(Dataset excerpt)
----
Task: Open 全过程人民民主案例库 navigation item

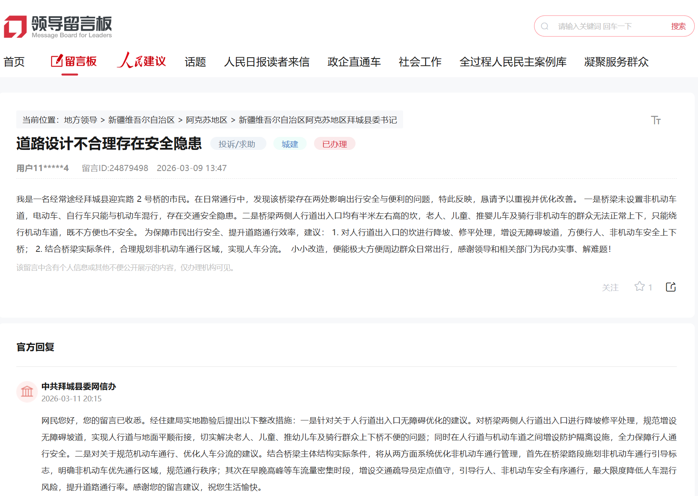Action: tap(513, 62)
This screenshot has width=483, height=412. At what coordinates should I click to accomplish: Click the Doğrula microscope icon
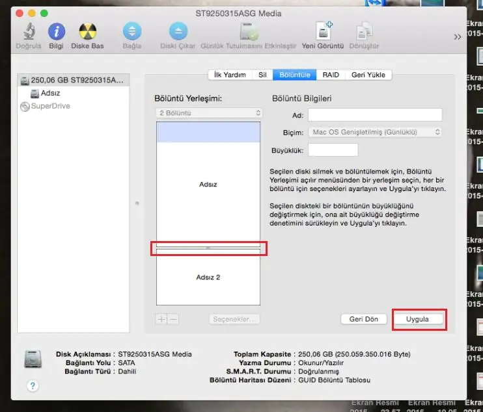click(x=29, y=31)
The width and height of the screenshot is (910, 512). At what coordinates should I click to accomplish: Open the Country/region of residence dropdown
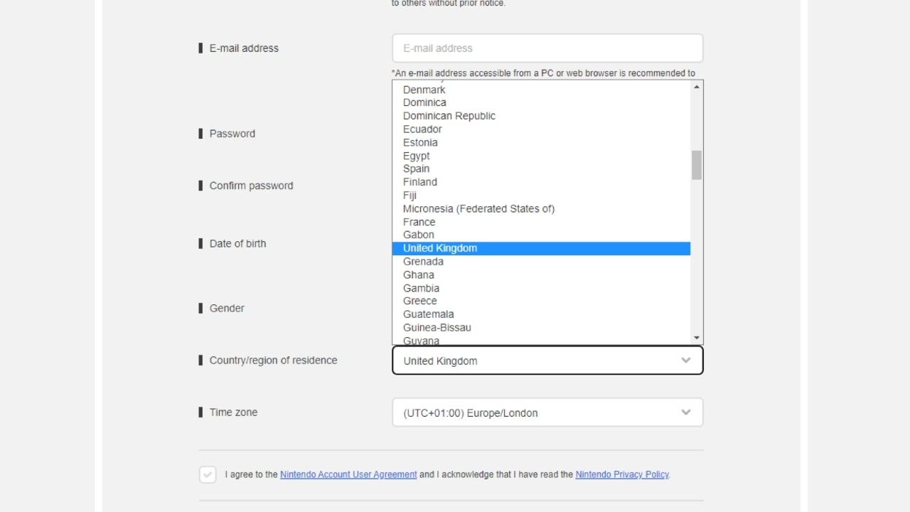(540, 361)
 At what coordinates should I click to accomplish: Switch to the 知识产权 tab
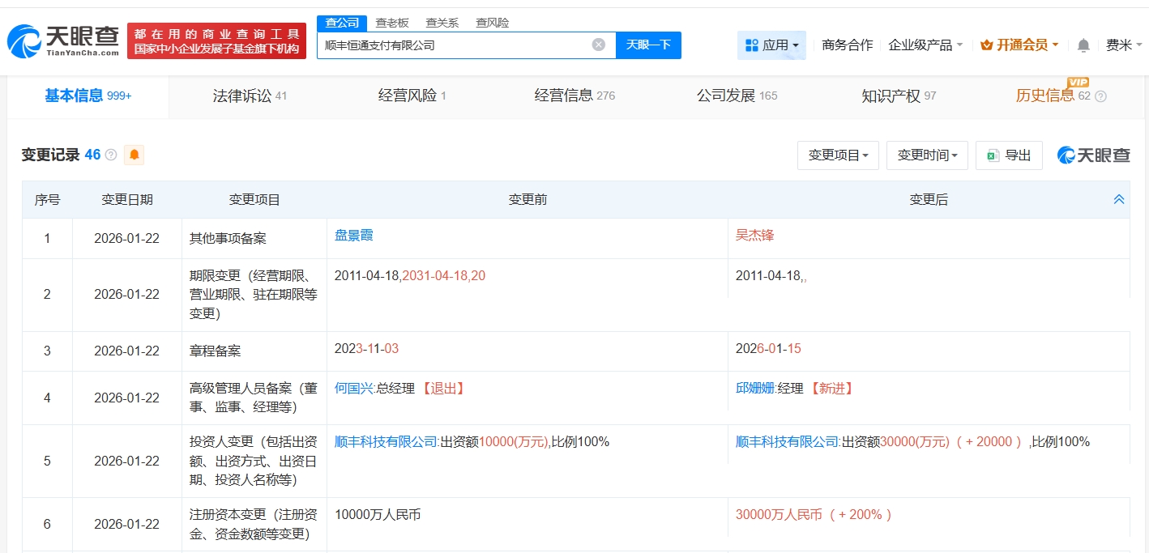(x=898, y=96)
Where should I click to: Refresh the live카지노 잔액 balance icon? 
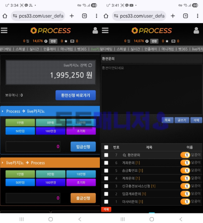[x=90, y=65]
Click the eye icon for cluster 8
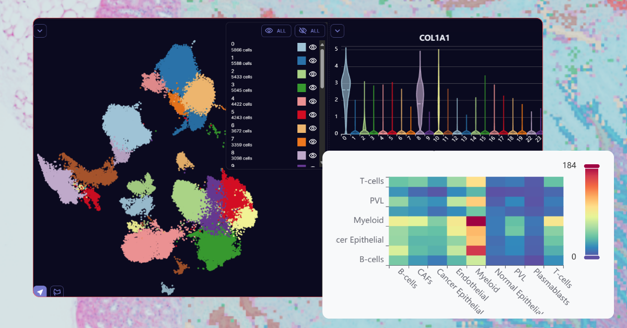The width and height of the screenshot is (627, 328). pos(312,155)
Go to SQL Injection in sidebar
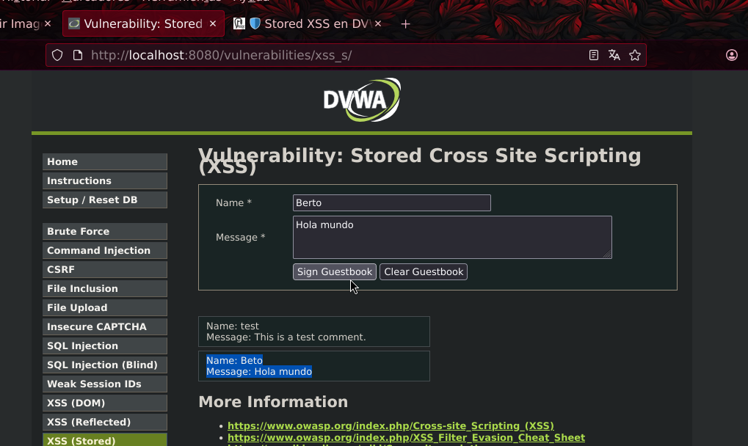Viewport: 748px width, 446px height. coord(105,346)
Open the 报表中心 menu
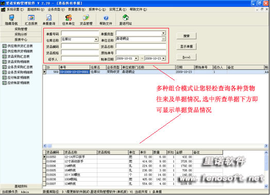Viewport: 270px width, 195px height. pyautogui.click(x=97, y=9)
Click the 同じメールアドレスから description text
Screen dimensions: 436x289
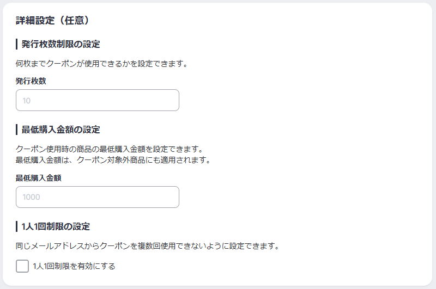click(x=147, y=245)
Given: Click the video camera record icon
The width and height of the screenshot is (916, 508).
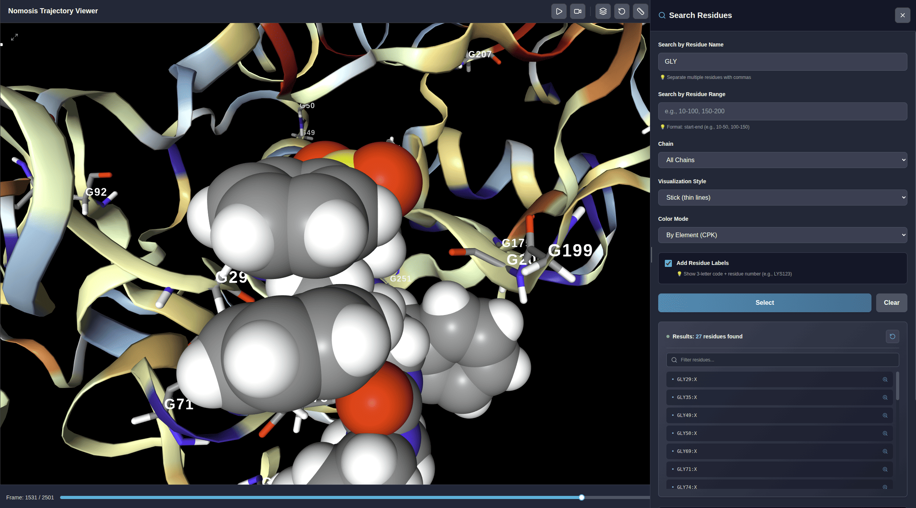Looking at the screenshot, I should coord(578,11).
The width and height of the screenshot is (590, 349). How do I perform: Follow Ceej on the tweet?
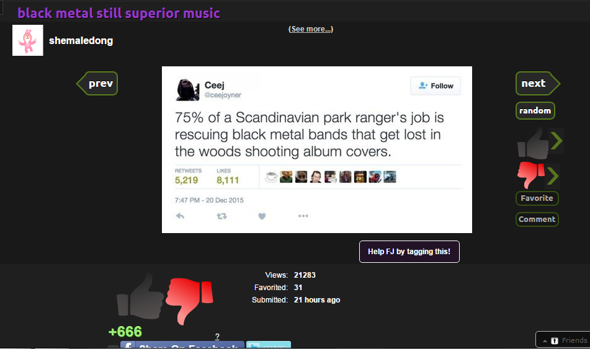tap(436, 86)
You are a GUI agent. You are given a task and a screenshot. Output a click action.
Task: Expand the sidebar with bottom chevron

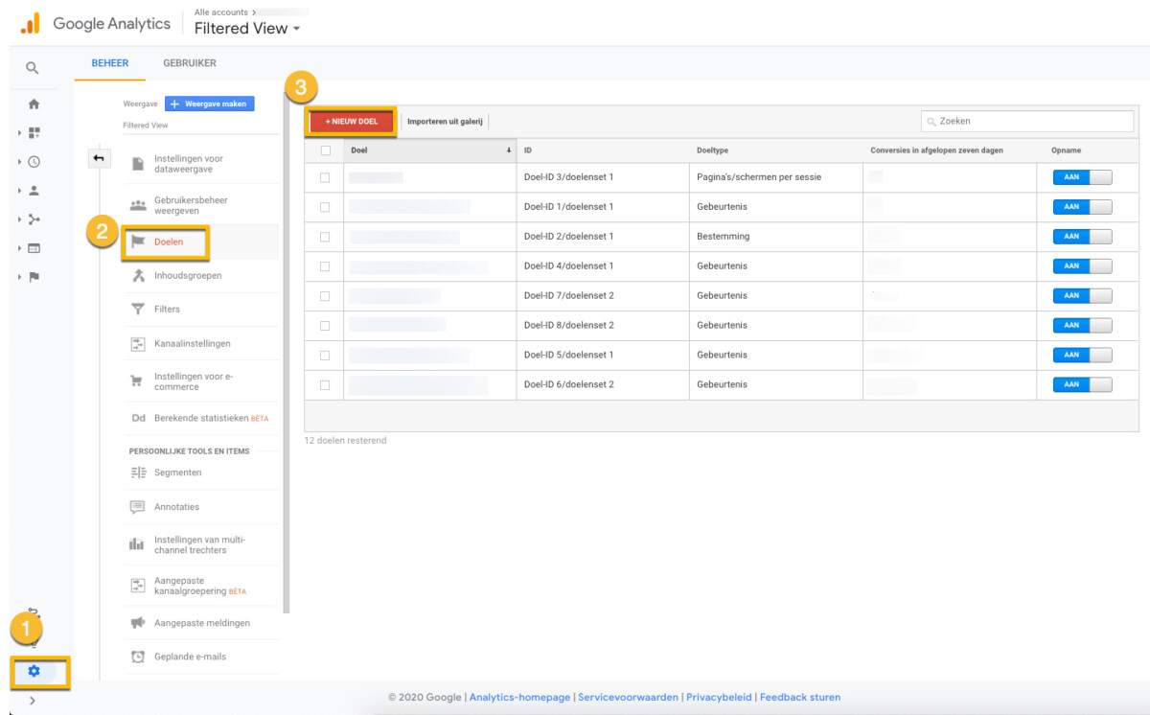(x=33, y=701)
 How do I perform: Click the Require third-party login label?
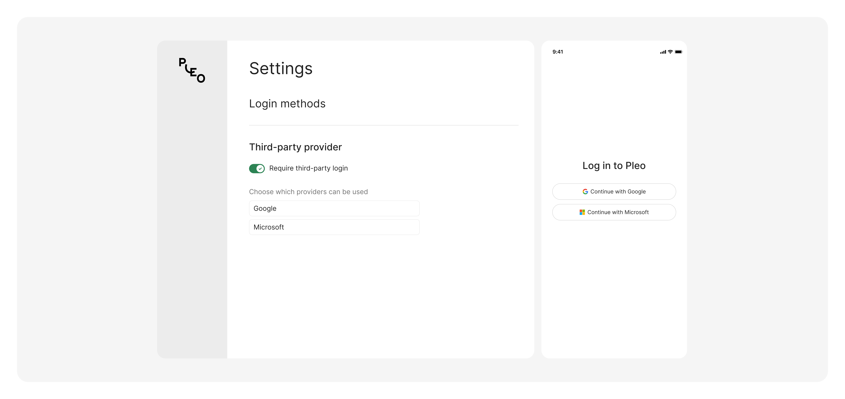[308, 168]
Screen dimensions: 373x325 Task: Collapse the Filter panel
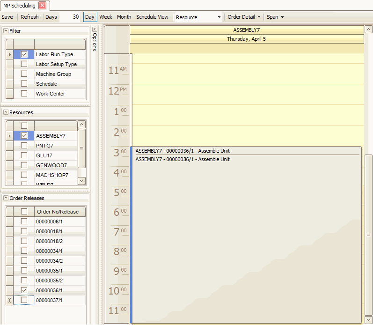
----
Task prompt =>
Copy out the data above word for word, from start to end, leaving out the pictures.

In response =>
Task: Open 全过程人民民主案例库 navigation item

Action: tap(513, 62)
This screenshot has width=483, height=412. At what coordinates should I click to accomplish: Click the Doğrula microscope icon
click(x=29, y=31)
The width and height of the screenshot is (910, 512). At what coordinates should I click to accomplish: Open the Country/region of residence dropdown
(540, 361)
 At what coordinates should I click to accomplish: Switch to the 知识产权 tab
(x=898, y=96)
Where should I click to: Refresh the live카지노 잔액 balance icon? 
[x=90, y=65]
Click the eye icon for cluster 8
The width and height of the screenshot is (627, 328). pos(312,155)
Go to SQL Injection in sidebar
Viewport: 748px width, 446px height. coord(105,346)
Open the 报表中心 menu
Viewport: 270px width, 195px height. pyautogui.click(x=97, y=9)
Click the 同じメールアドレスから description text
Screen dimensions: 436x289
click(x=147, y=245)
Given: Click the video camera record icon
The width and height of the screenshot is (916, 508).
Looking at the screenshot, I should coord(578,11).
The width and height of the screenshot is (590, 349). How do I perform: Follow Ceej on the tweet?
tap(436, 86)
You are a GUI agent. You are given a task and a screenshot. Output a click action.
Task: Expand the sidebar with bottom chevron

(x=33, y=701)
 How do I perform: Click the Require third-party login label?
[308, 168]
Screen dimensions: 373x325 Task: Collapse the Filter panel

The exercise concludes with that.